* **EXERCISE OBJECTIVE**
Write out again only the lines running from the one that contains "Mgrc238-2 (546, 1268)" to the end of the records below, including both the first and the last.

* **ENTRIES SHOWN**
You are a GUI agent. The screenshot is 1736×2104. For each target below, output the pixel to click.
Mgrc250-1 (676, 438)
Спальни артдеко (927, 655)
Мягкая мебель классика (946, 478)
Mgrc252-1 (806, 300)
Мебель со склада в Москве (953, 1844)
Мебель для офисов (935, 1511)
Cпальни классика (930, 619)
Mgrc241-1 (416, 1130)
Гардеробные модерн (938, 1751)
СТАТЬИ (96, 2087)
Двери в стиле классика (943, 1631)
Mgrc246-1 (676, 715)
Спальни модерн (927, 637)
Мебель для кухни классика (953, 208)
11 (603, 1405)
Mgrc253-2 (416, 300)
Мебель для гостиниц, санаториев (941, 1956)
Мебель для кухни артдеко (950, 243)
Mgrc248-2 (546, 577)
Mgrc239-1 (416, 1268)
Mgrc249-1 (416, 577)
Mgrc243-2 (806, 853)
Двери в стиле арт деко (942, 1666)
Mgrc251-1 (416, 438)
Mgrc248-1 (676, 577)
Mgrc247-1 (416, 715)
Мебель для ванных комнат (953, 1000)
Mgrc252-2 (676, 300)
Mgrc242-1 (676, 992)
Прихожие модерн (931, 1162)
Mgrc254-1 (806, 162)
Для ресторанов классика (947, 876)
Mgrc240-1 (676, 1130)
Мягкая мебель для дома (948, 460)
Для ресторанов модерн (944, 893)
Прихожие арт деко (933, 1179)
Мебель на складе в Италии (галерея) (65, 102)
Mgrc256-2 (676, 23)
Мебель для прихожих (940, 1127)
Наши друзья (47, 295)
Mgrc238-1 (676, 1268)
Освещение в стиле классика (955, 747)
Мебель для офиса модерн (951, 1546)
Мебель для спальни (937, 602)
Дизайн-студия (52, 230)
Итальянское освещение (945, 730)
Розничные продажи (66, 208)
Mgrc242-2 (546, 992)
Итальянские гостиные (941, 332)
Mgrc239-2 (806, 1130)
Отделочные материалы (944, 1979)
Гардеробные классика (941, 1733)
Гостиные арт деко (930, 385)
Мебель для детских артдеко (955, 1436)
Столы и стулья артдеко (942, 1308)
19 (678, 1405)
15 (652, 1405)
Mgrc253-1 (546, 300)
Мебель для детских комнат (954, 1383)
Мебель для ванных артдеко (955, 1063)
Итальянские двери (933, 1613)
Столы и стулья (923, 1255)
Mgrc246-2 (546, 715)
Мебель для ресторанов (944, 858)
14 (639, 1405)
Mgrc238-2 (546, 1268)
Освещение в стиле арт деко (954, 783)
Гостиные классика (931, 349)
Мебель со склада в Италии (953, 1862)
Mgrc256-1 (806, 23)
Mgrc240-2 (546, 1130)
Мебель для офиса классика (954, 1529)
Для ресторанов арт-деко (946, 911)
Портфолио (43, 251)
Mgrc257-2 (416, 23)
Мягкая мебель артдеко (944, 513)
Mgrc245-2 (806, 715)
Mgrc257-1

* **OUTPUT BELOW**
Mgrc238-2 (546, 1268)
Освещение в стиле арт деко (954, 783)
Гостиные классика (931, 349)
Мебель со склада в Италии (953, 1862)
Mgrc256-1 (806, 23)
Mgrc240-2 (546, 1130)
Мебель для офиса классика (954, 1529)
Для ресторанов арт-деко (946, 911)
Портфолио (43, 251)
Mgrc257-2 (416, 23)
Мягкая мебель артдеко (944, 513)
Mgrc245-2 (806, 715)
Mgrc257-1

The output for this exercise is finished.